## AIM OF THE EXERCISE
In the passage on multiple personality, reproduce word for word the part that opens with the words containing "However, if there" and closes with "Haworth Press, 2005.".

## PAGE TEXT
_ _ _ _ _

Multiple Personality in Cross-Cultural Perspective: Relatively few visit the blog “Normal Novelists have-use-enjoy Multiple Personality” from USA and England.

Multiple personality and other types of posttraumatic dissociation are found around the world (1). So it is not surprising that this blog has been visited from more than fifty countries. But it may surprise you to learn that relatively few visits come from the USA, and almost none from England.

There is a myth that multiple personality is popular in the USA. Indeed, a professor of American Studies in Germany—land of the doppelgänger!—has published a book about multiple personality in American literature (2). But most Americans think of multiple personality as a literary gimmick. And in creative writing programs, instead of recognizing multiple personality, they speak of “voice” (3).

However, if there is any country where multiple personality is even less popular than it is in the USA, it is England. At least in the USA, multiple personality gets grudging respect professionally (4). Whereas in England, as I pointed out in a past post on dictionaries of literary terms, they have nothing to say about the theme of the double, but a lot to say about ghosts.

1. George F. Rhoades Jr., Vedat Sar (Editors). Trauma and Dissociation in a Cross-Cultural Perspective: Not Just a North American Phenomenon. New York, Haworth Press, 2005.
2. Heike Schwarz. Beware the Other Side(s): Multiple Personality Disorder and Dissociative Identity Disorder in American Fiction. American Studies, Volume 8, Transcript, 2013.
3. Thaisa Frank, Dorothy Wall. Finding Your Writer’s Voice. New York, St. Martin’s Press, 1994.
4. American Psychiatric Association: Diagnostic And Statistical Manual of Mental Disorders, Fifth Edition. Arlington, VA, American Psychiatric Association, 2013.

_ _ _ _ _

Data extracted from a collection
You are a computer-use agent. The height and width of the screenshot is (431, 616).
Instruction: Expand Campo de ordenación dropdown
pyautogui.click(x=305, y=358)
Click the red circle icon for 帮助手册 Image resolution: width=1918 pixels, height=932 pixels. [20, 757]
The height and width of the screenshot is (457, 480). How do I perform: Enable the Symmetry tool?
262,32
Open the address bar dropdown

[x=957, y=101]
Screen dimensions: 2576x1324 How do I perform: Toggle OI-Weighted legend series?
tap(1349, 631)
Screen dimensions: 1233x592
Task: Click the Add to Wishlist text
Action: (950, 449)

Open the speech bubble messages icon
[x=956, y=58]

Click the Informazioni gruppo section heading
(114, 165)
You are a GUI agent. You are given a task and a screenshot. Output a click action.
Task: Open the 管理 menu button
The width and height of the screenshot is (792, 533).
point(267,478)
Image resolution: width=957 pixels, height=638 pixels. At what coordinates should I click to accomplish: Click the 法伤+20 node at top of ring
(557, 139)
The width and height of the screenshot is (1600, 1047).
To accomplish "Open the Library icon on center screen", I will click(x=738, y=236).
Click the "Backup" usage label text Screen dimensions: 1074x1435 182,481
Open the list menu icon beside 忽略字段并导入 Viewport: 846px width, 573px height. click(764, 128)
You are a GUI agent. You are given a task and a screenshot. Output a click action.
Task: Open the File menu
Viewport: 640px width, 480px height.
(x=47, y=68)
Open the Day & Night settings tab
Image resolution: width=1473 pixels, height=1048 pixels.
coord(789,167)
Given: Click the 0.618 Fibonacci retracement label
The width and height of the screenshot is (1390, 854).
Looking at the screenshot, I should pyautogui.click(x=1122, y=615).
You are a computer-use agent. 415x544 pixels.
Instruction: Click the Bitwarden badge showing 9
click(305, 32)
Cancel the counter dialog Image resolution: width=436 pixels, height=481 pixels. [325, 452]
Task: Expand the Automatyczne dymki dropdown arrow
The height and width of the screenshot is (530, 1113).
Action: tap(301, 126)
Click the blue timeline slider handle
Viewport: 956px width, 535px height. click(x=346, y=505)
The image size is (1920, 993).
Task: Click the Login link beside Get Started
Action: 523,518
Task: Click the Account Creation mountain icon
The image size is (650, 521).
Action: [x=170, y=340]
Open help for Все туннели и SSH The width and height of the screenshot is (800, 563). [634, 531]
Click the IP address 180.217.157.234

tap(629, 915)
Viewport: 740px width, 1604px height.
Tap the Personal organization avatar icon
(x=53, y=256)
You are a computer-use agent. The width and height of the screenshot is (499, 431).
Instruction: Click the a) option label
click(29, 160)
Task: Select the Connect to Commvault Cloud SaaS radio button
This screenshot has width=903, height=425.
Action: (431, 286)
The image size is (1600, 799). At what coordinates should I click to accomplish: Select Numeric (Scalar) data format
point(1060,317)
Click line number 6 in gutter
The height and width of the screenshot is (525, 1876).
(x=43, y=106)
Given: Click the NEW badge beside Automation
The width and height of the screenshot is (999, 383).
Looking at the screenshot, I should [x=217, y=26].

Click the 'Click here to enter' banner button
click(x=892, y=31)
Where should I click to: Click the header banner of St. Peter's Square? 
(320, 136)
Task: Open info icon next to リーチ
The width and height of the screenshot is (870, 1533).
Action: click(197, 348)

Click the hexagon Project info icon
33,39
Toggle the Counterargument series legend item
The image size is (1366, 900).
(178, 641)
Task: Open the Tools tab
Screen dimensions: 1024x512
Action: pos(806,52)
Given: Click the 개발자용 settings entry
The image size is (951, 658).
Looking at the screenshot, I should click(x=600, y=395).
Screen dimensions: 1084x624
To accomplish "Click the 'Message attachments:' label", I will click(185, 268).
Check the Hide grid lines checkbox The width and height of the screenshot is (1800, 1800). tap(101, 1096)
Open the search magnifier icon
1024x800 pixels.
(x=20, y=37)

_ _ _ _ _

## REPLY
However, if there is any country where multiple personality is even less popular than it is in the USA, it is England. At least in the USA, multiple personality gets grudging respect professionally (4). Whereas in England, as I pointed out in a past post on dictionaries of literary terms, they have nothing to say about the theme of the double, but a lot to say about ghosts.

1. George F. Rhoades Jr., Vedat Sar (Editors). Trauma and Dissociation in a Cross-Cultural Perspective: Not Just a North American Phenomenon. New York, Haworth Press, 2005.